Révision de la constitution : encore un coup dans l’eau pour rien !!

Le grand titre du jour, c’est l’abandon par FH de la révision de la constitution concernant la déchéance de nationalité pour tous les bi-nationaux condamnés pour terrorisme.

Comment peut-on en arriver là ?

Comment peut-on promettre un tel changement et faire un revirement?

Comment peut-on ne pas respecter sa parole vis-à-vis des victimes des attentats du 13 novembre et de leurs familles?

Comment peut-on ne pas continuer à rester son poste après çà?

Et comment la classe politique peut maintenant se renvoyer la balle d’un camp à l’autre en s’accusant mutuellement d’être le coupable de cet échec?

Allons, Mesdames, Messieurs, un peu de retenue, un peu de dignité! Le triste spectacle que vous êtes en train de donner est bien navrant! N’avez-vous pas honte? Vous avez été élus pour défendre nos institutions et vous montrez aujourd’hui que vous n’en êtes pas dignes!!

Jusqu’où allez-vous nous entrainer, sinon dans une guerre civile dont vous pourrez dire que vous avez participé à son déclenchement!

Arrêtez de vous préoccuper des élections de l’année prochaine et faites enfin le travail pour lequel vous êtes normalement en place!

Nous attendons de vous, depuis des années que notre pays redevienne éclatant dans le monde; nous attendons de vous que vous mettiez en place les forces utiles et nécessaires à nous protéger en ces temps difficiles.

Nous en avons assez que vous palabriez et que les affaires « internes » ne vous intéressent pas!

Arrêtez de vouloir paraître bien!

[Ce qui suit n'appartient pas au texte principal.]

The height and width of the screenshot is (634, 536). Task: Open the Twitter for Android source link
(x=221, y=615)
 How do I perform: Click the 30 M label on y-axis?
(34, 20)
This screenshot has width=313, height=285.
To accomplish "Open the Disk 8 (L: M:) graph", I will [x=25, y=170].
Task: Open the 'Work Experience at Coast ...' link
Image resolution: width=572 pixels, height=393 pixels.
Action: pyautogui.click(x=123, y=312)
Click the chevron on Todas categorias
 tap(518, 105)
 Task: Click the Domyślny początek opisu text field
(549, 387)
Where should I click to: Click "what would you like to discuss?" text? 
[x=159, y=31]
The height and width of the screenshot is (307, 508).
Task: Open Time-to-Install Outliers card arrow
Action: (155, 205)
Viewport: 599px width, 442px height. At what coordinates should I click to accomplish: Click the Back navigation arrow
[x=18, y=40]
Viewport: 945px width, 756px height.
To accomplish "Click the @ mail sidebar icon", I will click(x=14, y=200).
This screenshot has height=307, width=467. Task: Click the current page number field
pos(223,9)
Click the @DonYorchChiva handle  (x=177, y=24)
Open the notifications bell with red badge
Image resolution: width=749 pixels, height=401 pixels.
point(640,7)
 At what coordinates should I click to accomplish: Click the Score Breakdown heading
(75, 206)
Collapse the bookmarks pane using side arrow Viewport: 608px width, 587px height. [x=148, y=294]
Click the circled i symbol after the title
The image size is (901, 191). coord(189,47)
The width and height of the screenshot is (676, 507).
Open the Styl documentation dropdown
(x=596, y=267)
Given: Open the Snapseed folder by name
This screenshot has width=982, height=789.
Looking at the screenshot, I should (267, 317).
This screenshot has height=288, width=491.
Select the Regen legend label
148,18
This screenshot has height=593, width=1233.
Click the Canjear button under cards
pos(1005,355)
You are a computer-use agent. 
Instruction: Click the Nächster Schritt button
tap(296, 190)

Faites donc que l’Histoire se rappelle de vous en bien!

Ne soyez pas célèbres par les paroles et les actes que vous avez eu jusqu’à maintenant! ça serait vraiment décevant!

Malgré tout ce que vous nous dites, tout ce que vous faites, je suis toujours à me dire que je suis fier de Ma France ! J’aimerai (et je ne suis pas le seul) vouloir pouvoir encore me le dire et que nos enfants et petits enfants soient fiers de nous, comme nous l’avons été de nos parents et grands-parents !

 

Le titre de Libération :

Abandon de la déchéance: «Hollande, c’est l’amateurisme et le chaos»

Alors que François Hollande et ses soutiens socialistes attribuent à «une partie de l’opposition» l’abandon de la révision de la constitution, le parti Les Républicains leur renvoie la responsabilité de cet «échec». D’autres en revanche se félicitent de cette décision.

Le titre du Figaro :

Déchéance de nationalité : un abandon en six actes

«Échec», «abandon», «recul»… Les adjectifs affluent ce mercredi de la part des hommes et femmes politiques français pour qualifier la décision du président de la République, François Hollande, de renoncer à convoquer le Parlement en Congrès à Versailles et, par conséquent, d’enterrer sa révision constitutionnelle. Celle-ci, initiée par le chef de l’État lui-même au lendemain des attentats du 13 novembre, prévoyait notamment d’inscrire dans le texte constitutionnel l’état d’urgence mais, surtout, la déchéance de nationalité. Après quatre mois de débats acharnés, le président a constaté que «l’Assemblée nationale et le Sénat ne sont pas parvenus à se mettre d’accord et qu’un compromis paraît même hors d’atteinte sur la définition de la déchéance de nationalité pour les terroristes».

Le titre du Monde :

Déchéance de nationalité : 63 heures de débats parlementaires… pour rien

La déchéance de nationalité, c’est fini et bien fini. François Hollande a annoncé mercredi 30 mars, à l’issue du conseil des ministres, qu’il avait choisi de « clore le débat » constitutionnel autour de cette question, pierre d’achoppement de l’ensemble de la réforme proposée après les attentats du 13 novembre 2015.

La majorité avait besoin d’un accord de l’opposition pour espérer faire passer ce texte en Congrès (députés et sénateurs réunis). Faute de l’obtenir, François Hollande a donc préféré renoncer. Si le texte proposait de multiples dispositions, le débat s’était centré autour de la possibilité, souhaitée par le gouvernement, de déchoir de sa nationalité un auteur de crime terroriste, y compris s’il était français, quitte à en faire un apatride.

Ce débat aura duré presque trois mois et focalisé les oppositions, au point de « plomber » l’ensemble du texte de loi. Beaucoup de bruit pour rien finalement, puisque le texte ne sera jamais voté.